A dependency parse of a sentence is a directed acyclic graph rooted at the special symbol ROOT. The graph should also be projective, implying that no two arcs can cross each other. It is comprised of a series of dependencies. A dependency is an ordered pair of (head, modifier) words. Every word but for the ROOT can have only one head word in all. The ROOT of the whole parse can never be a modifier.

\subsection{Why build parsers}

Parsing has several applications. It is used to check the grammatical correctness of a sentence. If the sentence complies with the grammar devised by the parser, then it is grammatically correct. It is also used as an intermediate stage in semantic analysis for question answering and relationship extraction. Parsing is the basis for syntactic machine translation.

\subsection{Advantages of unsupervised dependency parser}

When a parser learns from training data, comprised of the sentences and their associated best dependency parse, it is called supervised parsing.
Supervised parsing involves human annotators annotating each sentence with the best dependency parse. It is time consuming and expensive. Human annotators are also prone to errors. There are a lot of languages where the annotated data is unavailable. Unsupervised parsing helps the parser build a model by giving unannotated data. It emphasizes on the redundancy of the patterns in the data. Owing to the aforementioned drawbacks of relying on annotated data, there is active research going on in the field of unsupervised parsing.

\section{Dependency Model with Valence}

Dependency Model with Valence is an unsupervised model of dependency parsing which has the following steps:

\begin{itemize}

\item First, the root of the sentence is generated and it further generates its dependents.

\item For each node, all the right dependents are generated to begin with. After all the dependents are generated on the right, a STOP symbol is generated. This STOP symbol indicates that the current word no longer takes any arguments in the present direction. This is followed by the generation of all the left dependents and a STOP symbol on the left. 

\item Every time before a dependent is generated in a particular direction, a decision is made if the STOP symbol should be generated or it should continue generating dependents. The probability of generating a STOP symbol next is conditioned on the identity of the head and the direction of the attachment and the adjacency (adj) $P_{STOP}$($\neg$STOP | h, dir, adj). Adjacency indicates whether or not a dependent is the first modifier of the head word in the current direction.

— Using the information —
1. Please write out the part of the dependency parsing text that opens with the words containing "Supervised parsing involves" and closes with "generates its dependents.".
2. According to the dependency parsing text, what does the STOP symbol indicate?

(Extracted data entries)
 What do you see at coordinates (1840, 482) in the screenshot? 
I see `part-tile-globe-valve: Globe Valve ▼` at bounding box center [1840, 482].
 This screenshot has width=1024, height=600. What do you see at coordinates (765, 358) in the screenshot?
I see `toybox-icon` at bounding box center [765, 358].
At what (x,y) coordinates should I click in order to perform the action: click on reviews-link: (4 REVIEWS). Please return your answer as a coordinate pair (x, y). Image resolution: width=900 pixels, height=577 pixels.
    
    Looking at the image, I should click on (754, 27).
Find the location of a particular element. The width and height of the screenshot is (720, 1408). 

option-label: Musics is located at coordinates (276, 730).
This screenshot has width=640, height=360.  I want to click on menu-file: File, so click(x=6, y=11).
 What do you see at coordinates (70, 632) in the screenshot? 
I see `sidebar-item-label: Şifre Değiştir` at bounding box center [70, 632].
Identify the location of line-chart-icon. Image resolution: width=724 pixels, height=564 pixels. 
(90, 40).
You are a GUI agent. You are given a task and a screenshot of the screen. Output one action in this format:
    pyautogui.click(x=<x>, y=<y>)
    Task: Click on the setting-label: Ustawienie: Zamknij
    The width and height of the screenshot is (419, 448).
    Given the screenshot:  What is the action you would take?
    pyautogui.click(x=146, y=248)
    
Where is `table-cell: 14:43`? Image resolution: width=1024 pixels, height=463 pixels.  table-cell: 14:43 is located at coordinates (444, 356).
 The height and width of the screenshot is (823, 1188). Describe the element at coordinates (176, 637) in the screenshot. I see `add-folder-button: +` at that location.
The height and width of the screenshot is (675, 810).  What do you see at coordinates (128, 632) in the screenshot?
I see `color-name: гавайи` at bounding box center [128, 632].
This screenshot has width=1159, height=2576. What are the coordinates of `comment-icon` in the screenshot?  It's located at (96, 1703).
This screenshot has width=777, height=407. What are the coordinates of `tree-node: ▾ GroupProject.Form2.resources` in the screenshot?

— Solutions to the exercise —
1.
Supervised parsing involves human annotators annotating each sentence with the best dependency parse. It is time consuming and expensive. Human annotators are also prone to errors. There are a lot of languages where the annotated data is unavailable. Unsupervised parsing helps the parser build a model by giving unannotated data. It emphasizes on the redundancy of the patterns in the data. Owing to the aforementioned drawbacks of relying on annotated data, there is active research going on in the field of unsupervised parsing.

\section{Dependency Model with Valence}

Dependency Model with Valence is an unsupervised model of dependency parsing which has the following steps:

\begin{itemize}

\item First, the root of the sentence is generated and it further generates its dependents.

2. It indicates that the current word no longer takes any arguments in the present direction.